Protest militants and expressive hobbyists, though, generally have a highly developed sense of their tendency heritage and a lot of “team spirit.” After all, they’re playing for neither influence within the establishment (like government socialists) nor direct social power outside it (like base-builders). So, they’re by definition marginal and powerless. As a result, their participants never have an actual material stake in their work. People join unions and co-ops out of enlightened self-interest, but protest militants and expressive hobbyists only have ideas to offer. So, they have to distinguish themselves from each other philosophically however they can. They’re competing, after all, for an extremely small pool of recruits; most people have neither the time nor the inclination to get involved with them.
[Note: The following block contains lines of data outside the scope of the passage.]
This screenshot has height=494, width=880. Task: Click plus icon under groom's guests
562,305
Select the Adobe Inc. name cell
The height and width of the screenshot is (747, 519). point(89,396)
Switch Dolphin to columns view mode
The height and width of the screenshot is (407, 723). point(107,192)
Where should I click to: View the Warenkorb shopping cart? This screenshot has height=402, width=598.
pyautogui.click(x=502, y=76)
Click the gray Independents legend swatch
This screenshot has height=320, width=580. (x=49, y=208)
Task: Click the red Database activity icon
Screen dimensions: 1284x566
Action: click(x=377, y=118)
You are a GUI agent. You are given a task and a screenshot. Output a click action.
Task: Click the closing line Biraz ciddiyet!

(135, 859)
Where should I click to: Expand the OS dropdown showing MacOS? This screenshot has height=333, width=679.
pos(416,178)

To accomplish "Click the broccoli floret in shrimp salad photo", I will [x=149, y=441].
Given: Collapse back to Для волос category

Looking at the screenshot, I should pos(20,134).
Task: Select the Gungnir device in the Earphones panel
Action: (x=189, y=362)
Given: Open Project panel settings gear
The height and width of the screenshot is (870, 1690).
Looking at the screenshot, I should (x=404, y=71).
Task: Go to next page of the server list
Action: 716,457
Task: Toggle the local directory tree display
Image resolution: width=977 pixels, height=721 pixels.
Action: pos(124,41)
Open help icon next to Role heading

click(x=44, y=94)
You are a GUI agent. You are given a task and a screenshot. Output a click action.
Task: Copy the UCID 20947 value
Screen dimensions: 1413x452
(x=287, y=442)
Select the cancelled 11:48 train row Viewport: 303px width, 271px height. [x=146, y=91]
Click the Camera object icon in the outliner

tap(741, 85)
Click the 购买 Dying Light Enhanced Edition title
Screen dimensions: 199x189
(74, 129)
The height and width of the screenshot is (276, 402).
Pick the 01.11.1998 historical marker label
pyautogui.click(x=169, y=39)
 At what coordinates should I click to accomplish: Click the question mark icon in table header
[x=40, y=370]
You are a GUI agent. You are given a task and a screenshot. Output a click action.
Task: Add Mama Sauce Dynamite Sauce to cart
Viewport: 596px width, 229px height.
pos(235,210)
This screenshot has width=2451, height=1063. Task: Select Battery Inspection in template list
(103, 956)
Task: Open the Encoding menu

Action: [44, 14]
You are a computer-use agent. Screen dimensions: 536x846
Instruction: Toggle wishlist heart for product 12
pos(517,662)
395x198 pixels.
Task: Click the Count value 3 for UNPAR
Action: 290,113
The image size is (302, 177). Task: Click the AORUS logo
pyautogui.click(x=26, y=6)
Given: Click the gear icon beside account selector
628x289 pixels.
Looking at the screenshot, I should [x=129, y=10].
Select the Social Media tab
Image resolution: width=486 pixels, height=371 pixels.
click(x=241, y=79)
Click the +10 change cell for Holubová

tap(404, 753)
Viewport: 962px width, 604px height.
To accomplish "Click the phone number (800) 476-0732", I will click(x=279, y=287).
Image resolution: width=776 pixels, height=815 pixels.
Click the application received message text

So, sectarianism and factionalism are rampant among expressive hobbyists and protest militants not in spite of, but because of their underlying sameness.
Arguably, protest militants and expressive hobbyists could be considered different factions of the same tendency. While their style differs and most groups in either come down firmly on one side or the other, they’re closely related and have significant overlap. Thinking of them separately is useful inasmuch as they go about existing on the fringe of liberal activism in distinctive ways. Further, only the expressive hobbyists bleed over into the government socialists. But, their differences shouldn’t be overstated — in most ways that count, they are more the same than not.
Government socialists, protest militants, and expressive hobbyists all exist entirely inside the activist subculture. They differ only in their relative degree of powerlessness within it. Most base-builders currently have at least one foot in the subculture. Generally, that’s due to either the personal backgrounds of base-builders who’ve become disillusioned with another tendency, or the organizational affiliations some of them share with non-base-builders. (For instance, the IWW and DSA both contain currents from all four tendencies, even though government socialists are rare in the IWW and dominant in DSA, while protest militants are rare in DSA and common in much of the IWW.)
However, only the base-builders have the potential to break away from activism. Should they succeed in refounding mass socialism, then parts of the other three tendencies will jump ship for the newly-constructed social base. After decades of failing to get much traction by piggybacking off of the Democrats, some of them will want to try their luck piggybacking off of someone else, instead. However, they don’t want to and couldn’t take the plunge on their own. Because they are structurally incapable of organizing a social base themselves, they have to depend on those who can.
The objective conditions are more favorable than they have been in generations for refounding mass socialism in the US. Base-builders are right that organizing the unorganized and rejecting activist networking is the only way to do it. However, base-building is slow and patient. Activists — in all three of the other tendencies — promise quicker and easier results. Leftists shouldn’t buy what they’re selling, though. The activist subculture is institutionally inseparable from the Democratic Party and the capitalist state. Refoundation can’t happen inside it, and the Left shouldn’t squander its chances.